▶ [PASSAGE]:
■ ■ ■ ■ ■

It is not known when cycling first appeared in Gdańsk, known in the 19th century as Danzig; however, by 1885, its popularity in the city had grown enough for the foundation of the Danzig Cyclists' Club (Danziger Radfahrer-Club). Several more cycling clubs, societies, and associations in the city would be founded soon after. The first women's cycling club in what is today Poland, the Danzig Women's Cycling Association "Violetta" (Damen-Radfahr-Verein "Violetta" Danzig), was founded in 1897.

A velodrome is known to have existed in Danzig from 1898 to the early 20th century, though details about it are sparsely known. The first dedicated bicycle paths in the city were created at the turn of the 19th and 20th centuries in Langfuhr and Oliva. During the interwar period, the Free City of Danzig experienced a prosperous period for sport and tourism. In 1934, Gedania Danzig, the main Polish sports club in the city, expanded with the creation of a cycling team, and in the 1920s and 1930s, several bicycle paths were built leading to the resort district of Heubude.

An increase in the popularity of cars in the interwar period posed a significant threat to cyclists, as well as drivers, and the Free City significantly cracked down on bicycle use. Despite this, bicycles remained symbols of Polish culture in the city. The next time cycling infrastructure would see a resurgence came in the early 1990s, with the construction of segregated bicycle paths in Zaspa. In 1997, the campaign Gdańsk miastem dla rowerów (Gdańsk as a city for bicycles) was started by the Citizens' Ecological League (Obywatelska Liga Ekologiczna), which managed to successfully pressure the city government to create segregated bicycle lanes and paths.

By 2015, according to Gazeta Wyborcza, Gdańsk was considered the "bicycle capital of Poland". Since that year, the annual campaign Rowerowy Maj has been occurring in Gdańsk, encouraging preschool and primary school students to ride bicycles. The Mevo bicycle sharing system was initially launched in 2019, but it soon became embroiled in financial trouble and was shut down that year. The system was relaunched in 2023 with greater success. In 2025, Gdańsk hosted the Velo-city conference of the European Cyclists' Federation.

■ ■ ■ ■ ■

Dataset entries:

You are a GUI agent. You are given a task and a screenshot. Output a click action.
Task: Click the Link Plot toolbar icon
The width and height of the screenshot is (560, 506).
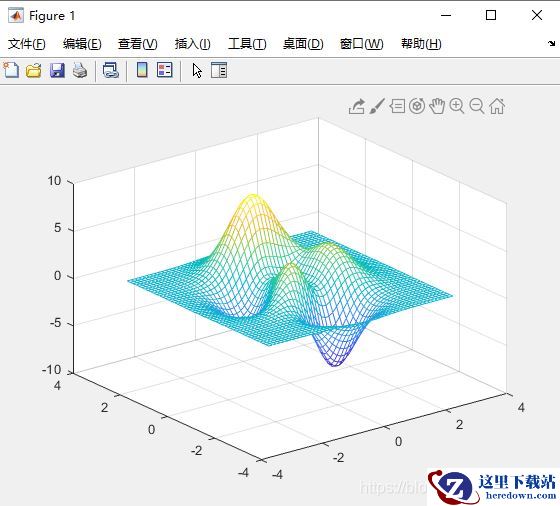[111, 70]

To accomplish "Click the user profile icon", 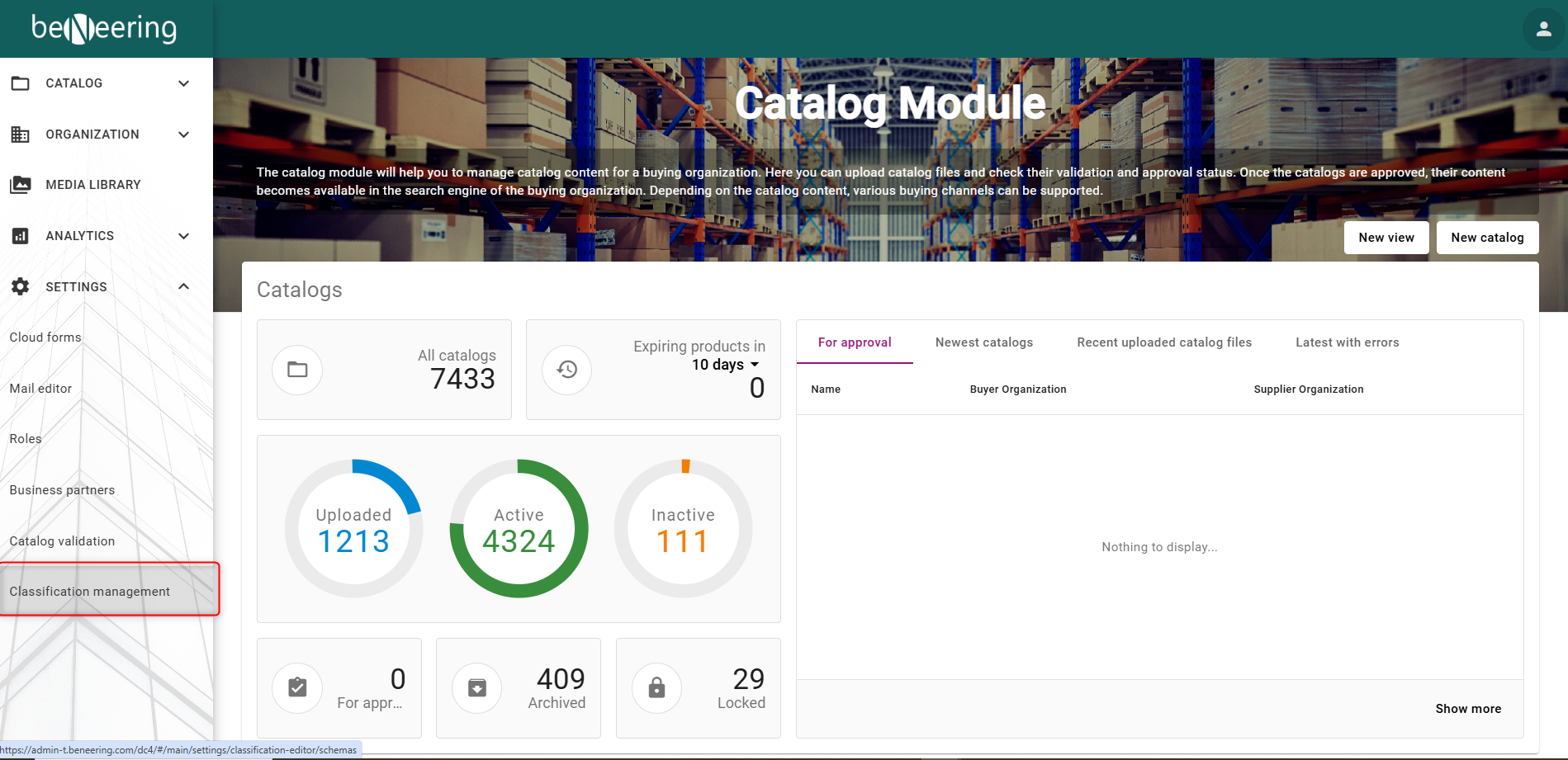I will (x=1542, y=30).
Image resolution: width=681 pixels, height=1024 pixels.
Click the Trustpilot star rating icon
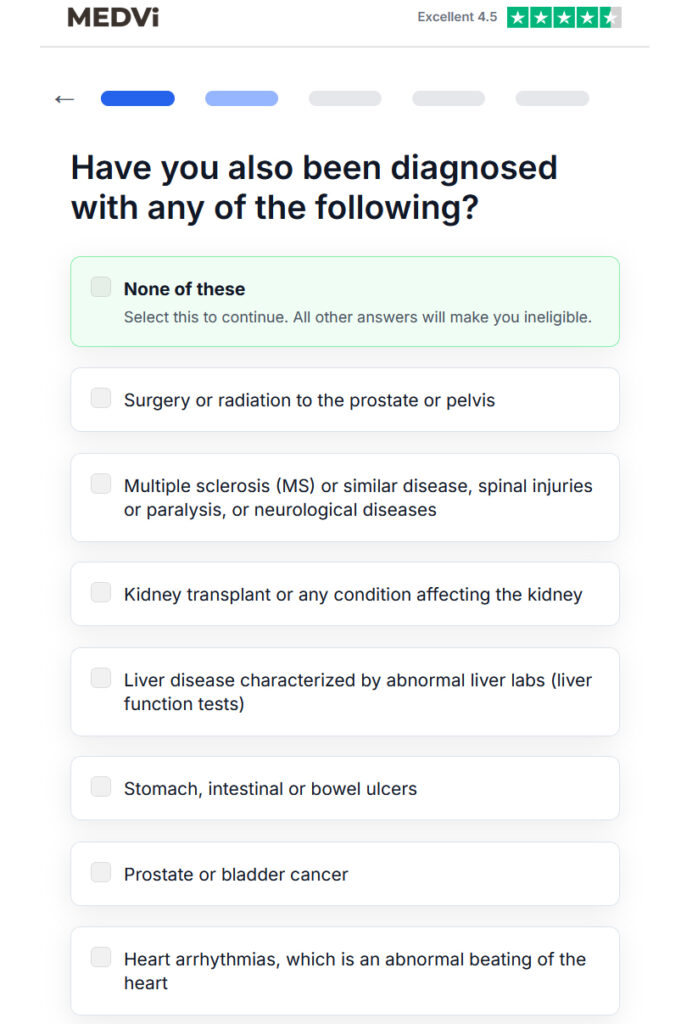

■ ■ ■ ■ ■

▶ [WHAT THIS TASK INVOLVES]: Repeat the passage on cycling in Gdańsk word for word, starting with "A velodrome is" and going on through "district of Heubude.". The dataset entries are separate material and are not connected to the passage on cycling in Gdańsk.

▶ [TASK ANSWER]:
A velodrome is known to have existed in Danzig from 1898 to the early 20th century, though details about it are sparsely known. The first dedicated bicycle paths in the city were created at the turn of the 19th and 20th centuries in Langfuhr and Oliva. During the interwar period, the Free City of Danzig experienced a prosperous period for sport and tourism. In 1934, Gedania Danzig, the main Polish sports club in the city, expanded with the creation of a cycling team, and in the 1920s and 1930s, several bicycle paths were built leading to the resort district of Heubude.